[PAGE TEXT]
■ ■ ■ ■ ■

This section introduces main components of the proposed HMA for VRPCD-2D, which are two well-known meta-heuristics, SA and TS, and also introduces the packing heuristics used for the 2-dimensional loading procedures.

Simulated annealing algorithm

SA is a stochastic method for solving combinatorial problems proposed by Kirkpatrick et al. (1983). The SA methodology draws its inspiration from annealing process in metallurgy. It works by emulating the physical process so that a solid is heated to a high temperature and step by step cooled to low it to crystallize.

SA uses a stochastic approach to guide the search. In addition to accepting better solutions, SA allows the search to proceed to a neighboring state even if the move causes the value of the objective function to become worse. SA processes the local search in the following way. If a move to neighbor \(\hbox {X}'\) in neighborhood ensures improvement in objective value, or leaves it unchanged, then the move is always accepted. More precisely, the solution \(\hbox {X}'\) is accepted as the new solution if \(\Delta \le 0\), where \(\Delta =(\text {f}(\text {X}')-\text {f}(\text {X}))\) and \(\hbox {f}(\hbox {X})\) is the value of objective function. Moves, which increase the objective function means that \(\Delta >0\), are accepted according to a probability function \(\hbox {e}^{(-\Delta /\mathrm{T})}>\theta \), where T is the parameter of temperature, and \(\uptheta \) is a random number between [0, 1]. The value of T varies from a relatively large number to a small value close to zero, which is often controlled by linear equations for reducing temperature linearly. The stopping criterion of the SA is based on the probability that a move from a local minimum to a neighbor with the lowest score is accepted. If that probability is low compared to the selection probability the algorithm is stopped in that approach (Otten and Van Ginneken 1988). However, there have been various stopping criteria, which are developed on the basis of considered problem. The pseudo code of the SA algorithm is shown in Fig. 2.

■ ■ ■ ■ ■

[GIVEN DATA]
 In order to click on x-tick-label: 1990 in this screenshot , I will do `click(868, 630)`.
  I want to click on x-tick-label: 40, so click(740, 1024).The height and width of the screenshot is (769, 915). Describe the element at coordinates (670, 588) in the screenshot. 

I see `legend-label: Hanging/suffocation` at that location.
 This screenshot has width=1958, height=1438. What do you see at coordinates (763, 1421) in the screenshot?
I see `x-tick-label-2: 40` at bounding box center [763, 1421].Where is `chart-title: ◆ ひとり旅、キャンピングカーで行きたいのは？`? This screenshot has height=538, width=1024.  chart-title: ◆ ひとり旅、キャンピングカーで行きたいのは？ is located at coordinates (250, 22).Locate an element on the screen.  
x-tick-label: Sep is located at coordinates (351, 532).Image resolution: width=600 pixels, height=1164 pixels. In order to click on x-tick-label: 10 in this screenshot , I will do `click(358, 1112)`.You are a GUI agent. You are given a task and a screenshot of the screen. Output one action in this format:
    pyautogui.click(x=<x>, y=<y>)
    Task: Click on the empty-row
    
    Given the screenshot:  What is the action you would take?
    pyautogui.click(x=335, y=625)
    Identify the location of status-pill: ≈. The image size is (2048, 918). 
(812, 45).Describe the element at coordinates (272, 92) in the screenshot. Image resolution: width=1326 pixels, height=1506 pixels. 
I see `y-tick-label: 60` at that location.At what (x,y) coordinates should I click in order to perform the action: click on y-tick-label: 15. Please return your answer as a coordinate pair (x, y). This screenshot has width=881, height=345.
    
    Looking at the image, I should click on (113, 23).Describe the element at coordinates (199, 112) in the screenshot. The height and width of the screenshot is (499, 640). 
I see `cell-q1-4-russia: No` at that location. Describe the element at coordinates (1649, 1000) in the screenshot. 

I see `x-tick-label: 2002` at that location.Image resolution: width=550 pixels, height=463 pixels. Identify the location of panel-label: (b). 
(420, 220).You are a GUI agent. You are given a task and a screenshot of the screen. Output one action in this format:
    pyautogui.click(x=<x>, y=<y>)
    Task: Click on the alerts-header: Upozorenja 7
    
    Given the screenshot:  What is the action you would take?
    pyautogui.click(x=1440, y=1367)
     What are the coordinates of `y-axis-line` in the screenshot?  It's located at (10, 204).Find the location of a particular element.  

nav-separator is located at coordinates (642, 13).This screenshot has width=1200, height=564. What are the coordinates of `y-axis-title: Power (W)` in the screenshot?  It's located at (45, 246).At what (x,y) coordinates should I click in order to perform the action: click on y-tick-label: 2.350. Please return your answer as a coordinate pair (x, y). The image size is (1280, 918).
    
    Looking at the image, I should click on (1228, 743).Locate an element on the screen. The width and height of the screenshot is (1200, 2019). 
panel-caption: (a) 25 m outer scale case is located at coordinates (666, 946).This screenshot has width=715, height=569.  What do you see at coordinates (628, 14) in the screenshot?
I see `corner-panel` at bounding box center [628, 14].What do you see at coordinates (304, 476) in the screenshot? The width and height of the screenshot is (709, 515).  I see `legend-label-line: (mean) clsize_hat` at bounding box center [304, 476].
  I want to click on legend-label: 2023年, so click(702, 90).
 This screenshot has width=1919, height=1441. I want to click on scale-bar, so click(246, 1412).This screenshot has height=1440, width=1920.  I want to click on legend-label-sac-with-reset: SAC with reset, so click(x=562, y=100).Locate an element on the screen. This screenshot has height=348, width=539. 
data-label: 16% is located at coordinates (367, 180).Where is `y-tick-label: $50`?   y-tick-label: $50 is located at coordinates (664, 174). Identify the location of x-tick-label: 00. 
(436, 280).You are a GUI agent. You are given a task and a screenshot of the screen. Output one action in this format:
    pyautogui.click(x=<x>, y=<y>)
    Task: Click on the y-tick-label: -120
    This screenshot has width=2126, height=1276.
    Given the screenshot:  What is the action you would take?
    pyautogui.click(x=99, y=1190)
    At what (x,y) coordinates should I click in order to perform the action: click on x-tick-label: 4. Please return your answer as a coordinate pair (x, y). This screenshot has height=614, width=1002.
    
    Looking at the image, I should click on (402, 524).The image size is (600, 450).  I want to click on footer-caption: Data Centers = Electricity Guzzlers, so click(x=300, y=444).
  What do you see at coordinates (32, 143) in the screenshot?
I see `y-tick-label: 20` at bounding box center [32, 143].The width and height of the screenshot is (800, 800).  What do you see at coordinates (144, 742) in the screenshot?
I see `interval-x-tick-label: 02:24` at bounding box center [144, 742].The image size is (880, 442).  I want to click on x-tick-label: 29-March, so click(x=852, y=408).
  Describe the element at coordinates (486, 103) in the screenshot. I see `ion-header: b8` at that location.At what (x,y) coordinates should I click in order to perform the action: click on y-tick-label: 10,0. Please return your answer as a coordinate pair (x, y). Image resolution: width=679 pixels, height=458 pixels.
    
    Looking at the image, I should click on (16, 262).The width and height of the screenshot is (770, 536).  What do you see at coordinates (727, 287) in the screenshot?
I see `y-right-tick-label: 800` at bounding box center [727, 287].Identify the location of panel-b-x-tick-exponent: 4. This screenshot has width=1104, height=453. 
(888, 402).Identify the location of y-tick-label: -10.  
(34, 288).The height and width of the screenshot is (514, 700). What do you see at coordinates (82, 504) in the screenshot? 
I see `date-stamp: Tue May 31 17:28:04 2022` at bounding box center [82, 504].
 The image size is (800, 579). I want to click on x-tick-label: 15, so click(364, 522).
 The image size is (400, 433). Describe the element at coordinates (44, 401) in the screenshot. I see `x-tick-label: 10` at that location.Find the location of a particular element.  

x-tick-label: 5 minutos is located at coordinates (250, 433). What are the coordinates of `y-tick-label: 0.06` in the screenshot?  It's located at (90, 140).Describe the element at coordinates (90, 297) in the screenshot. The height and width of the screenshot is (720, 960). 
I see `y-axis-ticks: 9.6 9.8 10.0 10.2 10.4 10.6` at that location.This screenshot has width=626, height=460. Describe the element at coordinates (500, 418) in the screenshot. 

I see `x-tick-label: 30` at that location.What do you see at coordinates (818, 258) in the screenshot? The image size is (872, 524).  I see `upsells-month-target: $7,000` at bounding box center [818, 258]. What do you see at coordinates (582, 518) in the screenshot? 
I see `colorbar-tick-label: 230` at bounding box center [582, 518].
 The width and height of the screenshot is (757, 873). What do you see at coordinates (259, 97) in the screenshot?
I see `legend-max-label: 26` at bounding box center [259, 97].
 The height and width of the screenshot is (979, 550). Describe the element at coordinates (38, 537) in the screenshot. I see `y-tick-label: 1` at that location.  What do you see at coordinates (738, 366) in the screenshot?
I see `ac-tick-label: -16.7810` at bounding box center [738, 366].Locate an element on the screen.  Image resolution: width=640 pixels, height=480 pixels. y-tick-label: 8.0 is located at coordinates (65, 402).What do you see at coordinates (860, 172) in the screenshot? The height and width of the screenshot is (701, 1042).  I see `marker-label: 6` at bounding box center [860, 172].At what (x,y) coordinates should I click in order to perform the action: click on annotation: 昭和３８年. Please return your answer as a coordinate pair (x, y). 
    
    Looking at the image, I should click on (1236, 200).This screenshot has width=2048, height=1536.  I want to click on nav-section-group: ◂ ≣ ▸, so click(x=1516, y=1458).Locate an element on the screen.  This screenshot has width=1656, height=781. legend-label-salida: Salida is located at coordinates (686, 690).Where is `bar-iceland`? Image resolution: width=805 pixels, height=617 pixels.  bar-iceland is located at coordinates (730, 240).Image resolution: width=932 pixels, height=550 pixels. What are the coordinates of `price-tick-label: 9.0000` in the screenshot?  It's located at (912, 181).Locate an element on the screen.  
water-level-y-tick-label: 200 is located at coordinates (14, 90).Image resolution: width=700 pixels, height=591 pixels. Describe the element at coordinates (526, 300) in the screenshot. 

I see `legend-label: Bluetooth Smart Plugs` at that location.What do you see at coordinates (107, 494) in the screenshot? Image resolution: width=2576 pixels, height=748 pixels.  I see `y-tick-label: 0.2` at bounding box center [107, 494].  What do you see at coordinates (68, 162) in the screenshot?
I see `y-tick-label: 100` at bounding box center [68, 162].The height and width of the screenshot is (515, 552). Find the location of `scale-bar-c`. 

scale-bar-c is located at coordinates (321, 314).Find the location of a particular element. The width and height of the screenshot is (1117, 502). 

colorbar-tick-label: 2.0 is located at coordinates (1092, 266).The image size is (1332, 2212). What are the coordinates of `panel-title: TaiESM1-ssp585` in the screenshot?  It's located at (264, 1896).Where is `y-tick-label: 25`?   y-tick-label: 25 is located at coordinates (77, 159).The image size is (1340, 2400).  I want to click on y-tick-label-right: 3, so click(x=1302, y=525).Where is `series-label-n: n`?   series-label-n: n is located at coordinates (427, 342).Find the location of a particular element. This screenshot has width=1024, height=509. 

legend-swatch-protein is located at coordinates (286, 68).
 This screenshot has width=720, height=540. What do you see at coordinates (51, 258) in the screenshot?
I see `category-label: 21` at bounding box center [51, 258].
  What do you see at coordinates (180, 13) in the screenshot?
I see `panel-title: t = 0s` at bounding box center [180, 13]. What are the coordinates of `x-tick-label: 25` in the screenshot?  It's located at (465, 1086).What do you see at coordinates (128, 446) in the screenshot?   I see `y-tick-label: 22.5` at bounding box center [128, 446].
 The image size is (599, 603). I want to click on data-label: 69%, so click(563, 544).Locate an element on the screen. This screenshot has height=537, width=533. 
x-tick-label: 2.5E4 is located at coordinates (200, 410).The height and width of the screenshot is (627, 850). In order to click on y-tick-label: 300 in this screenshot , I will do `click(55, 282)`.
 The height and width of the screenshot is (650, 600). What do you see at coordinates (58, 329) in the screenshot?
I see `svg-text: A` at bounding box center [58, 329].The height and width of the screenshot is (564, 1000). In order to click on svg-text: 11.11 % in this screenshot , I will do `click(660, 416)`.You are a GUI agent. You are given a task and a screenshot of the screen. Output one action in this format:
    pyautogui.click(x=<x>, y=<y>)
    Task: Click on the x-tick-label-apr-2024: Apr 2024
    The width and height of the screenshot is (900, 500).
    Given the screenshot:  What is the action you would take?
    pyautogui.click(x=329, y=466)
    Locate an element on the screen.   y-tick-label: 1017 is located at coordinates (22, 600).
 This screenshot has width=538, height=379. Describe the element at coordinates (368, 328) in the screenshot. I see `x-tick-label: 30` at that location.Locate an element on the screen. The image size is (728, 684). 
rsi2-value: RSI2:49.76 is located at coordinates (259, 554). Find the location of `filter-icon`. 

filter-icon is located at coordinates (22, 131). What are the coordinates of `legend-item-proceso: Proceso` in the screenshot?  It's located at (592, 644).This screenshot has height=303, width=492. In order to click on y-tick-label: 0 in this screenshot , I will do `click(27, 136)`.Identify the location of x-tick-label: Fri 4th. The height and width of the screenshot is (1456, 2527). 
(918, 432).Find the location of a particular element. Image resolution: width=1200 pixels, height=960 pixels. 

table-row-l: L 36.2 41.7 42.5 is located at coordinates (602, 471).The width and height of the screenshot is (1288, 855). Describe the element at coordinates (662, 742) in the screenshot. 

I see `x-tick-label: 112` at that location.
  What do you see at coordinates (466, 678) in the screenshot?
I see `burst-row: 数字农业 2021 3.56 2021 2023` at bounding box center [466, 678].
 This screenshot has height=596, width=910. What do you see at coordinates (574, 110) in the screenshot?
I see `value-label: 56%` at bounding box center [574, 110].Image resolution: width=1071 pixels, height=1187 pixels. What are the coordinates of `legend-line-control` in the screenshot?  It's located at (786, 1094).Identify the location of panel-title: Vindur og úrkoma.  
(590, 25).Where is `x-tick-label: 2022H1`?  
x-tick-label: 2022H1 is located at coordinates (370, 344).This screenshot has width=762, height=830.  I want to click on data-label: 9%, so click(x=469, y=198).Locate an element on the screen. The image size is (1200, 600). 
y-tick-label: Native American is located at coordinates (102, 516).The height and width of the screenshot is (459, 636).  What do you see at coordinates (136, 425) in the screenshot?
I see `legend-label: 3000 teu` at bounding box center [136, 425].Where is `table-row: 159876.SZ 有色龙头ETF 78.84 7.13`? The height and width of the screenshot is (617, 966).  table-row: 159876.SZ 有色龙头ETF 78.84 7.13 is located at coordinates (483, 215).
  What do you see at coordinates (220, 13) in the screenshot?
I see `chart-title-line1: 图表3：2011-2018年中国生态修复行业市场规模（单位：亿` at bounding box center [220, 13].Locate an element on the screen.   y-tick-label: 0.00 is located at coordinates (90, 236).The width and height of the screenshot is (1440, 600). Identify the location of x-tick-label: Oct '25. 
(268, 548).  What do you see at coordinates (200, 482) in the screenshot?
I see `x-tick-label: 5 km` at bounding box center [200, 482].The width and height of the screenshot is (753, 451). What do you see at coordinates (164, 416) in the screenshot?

■ ■ ■ ■ ■

[THE PROBLEM]
Copy out everything in the simulated annealing text above, from "SA is a stochastic" down to "it to crystallize.".

[RESPONSE FOR THIS EXERCISE]
SA is a stochastic method for solving combinatorial problems proposed by Kirkpatrick et al. (1983). The SA methodology draws its inspiration from annealing process in metallurgy. It works by emulating the physical process so that a solid is heated to a high temperature and step by step cooled to low it to crystallize.